Each line in the records below, from the one that contains "Click the yellow secure lock icon" to the one that contains "Screen dimensions: 1096x710", should be reproduced exactly, the first and last included.

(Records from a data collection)
* * * * * * *

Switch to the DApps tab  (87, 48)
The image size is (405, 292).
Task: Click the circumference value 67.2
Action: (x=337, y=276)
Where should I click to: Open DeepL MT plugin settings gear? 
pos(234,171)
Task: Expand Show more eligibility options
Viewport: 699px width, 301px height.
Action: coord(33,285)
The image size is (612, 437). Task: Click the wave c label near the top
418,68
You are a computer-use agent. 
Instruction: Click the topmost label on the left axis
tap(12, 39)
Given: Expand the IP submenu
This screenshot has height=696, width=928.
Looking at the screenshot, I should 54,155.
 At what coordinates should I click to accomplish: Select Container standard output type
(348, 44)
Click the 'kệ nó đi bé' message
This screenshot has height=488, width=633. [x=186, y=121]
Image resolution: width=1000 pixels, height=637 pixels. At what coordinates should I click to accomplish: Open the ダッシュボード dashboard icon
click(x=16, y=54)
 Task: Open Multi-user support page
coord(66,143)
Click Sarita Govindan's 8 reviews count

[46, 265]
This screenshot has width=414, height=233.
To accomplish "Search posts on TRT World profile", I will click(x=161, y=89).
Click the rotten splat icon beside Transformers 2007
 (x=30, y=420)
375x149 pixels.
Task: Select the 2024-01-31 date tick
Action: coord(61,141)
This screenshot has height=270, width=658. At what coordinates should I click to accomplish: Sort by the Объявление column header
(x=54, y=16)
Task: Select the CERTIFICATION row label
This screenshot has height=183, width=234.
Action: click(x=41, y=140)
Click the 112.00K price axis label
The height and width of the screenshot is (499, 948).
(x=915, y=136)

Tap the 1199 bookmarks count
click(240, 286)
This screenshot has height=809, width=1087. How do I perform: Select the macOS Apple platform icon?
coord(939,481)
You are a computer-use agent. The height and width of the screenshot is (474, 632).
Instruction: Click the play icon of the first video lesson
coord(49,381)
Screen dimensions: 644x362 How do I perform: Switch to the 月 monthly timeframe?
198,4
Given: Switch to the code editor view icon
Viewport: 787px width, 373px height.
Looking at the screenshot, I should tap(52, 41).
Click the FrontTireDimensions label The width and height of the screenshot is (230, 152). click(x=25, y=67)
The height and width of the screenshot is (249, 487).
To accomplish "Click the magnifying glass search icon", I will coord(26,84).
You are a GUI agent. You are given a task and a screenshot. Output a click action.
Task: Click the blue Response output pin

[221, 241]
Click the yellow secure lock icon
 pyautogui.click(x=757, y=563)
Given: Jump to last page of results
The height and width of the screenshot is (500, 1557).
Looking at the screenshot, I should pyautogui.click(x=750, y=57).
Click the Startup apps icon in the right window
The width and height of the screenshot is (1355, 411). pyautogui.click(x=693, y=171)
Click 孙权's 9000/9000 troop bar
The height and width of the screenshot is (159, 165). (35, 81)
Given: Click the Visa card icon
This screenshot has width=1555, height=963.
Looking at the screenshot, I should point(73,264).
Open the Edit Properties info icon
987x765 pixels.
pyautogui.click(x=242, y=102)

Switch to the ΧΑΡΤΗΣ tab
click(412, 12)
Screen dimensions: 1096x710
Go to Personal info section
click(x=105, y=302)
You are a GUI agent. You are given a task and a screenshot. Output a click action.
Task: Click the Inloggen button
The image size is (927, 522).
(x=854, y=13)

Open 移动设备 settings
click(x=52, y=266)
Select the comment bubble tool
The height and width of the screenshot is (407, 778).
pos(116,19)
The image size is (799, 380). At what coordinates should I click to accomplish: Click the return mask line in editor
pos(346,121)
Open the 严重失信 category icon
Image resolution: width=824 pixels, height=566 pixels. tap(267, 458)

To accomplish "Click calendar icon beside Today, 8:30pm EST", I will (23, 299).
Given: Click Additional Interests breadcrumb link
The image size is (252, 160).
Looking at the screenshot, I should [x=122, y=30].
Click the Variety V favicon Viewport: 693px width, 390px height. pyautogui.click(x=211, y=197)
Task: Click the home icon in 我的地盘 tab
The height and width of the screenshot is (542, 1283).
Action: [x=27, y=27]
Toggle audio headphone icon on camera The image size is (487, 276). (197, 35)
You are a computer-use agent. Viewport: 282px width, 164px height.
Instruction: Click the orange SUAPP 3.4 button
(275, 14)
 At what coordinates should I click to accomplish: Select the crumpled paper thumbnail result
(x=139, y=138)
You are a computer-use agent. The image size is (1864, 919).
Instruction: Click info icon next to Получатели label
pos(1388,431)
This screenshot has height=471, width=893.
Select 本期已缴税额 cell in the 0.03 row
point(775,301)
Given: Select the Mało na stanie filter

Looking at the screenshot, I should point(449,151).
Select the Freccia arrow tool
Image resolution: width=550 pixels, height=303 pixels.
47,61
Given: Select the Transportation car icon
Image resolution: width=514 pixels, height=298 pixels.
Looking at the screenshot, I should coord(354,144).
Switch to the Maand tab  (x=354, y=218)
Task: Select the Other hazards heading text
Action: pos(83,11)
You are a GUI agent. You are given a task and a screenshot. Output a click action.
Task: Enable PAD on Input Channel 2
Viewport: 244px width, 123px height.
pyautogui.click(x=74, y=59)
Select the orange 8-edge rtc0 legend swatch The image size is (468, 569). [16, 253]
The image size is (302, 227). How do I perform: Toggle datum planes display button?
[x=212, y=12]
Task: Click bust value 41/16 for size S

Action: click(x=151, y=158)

* * * * * * *

(Solution for this task)
Click the yellow secure lock icon
 pyautogui.click(x=757, y=563)
Given: Jump to last page of results
The height and width of the screenshot is (500, 1557).
Looking at the screenshot, I should pyautogui.click(x=750, y=57).
Click the Startup apps icon in the right window
The width and height of the screenshot is (1355, 411). pyautogui.click(x=693, y=171)
Click 孙权's 9000/9000 troop bar
The height and width of the screenshot is (159, 165). (35, 81)
Given: Click the Visa card icon
This screenshot has width=1555, height=963.
Looking at the screenshot, I should point(73,264).
Open the Edit Properties info icon
987x765 pixels.
pyautogui.click(x=242, y=102)

Switch to the ΧΑΡΤΗΣ tab
click(412, 12)
Screen dimensions: 1096x710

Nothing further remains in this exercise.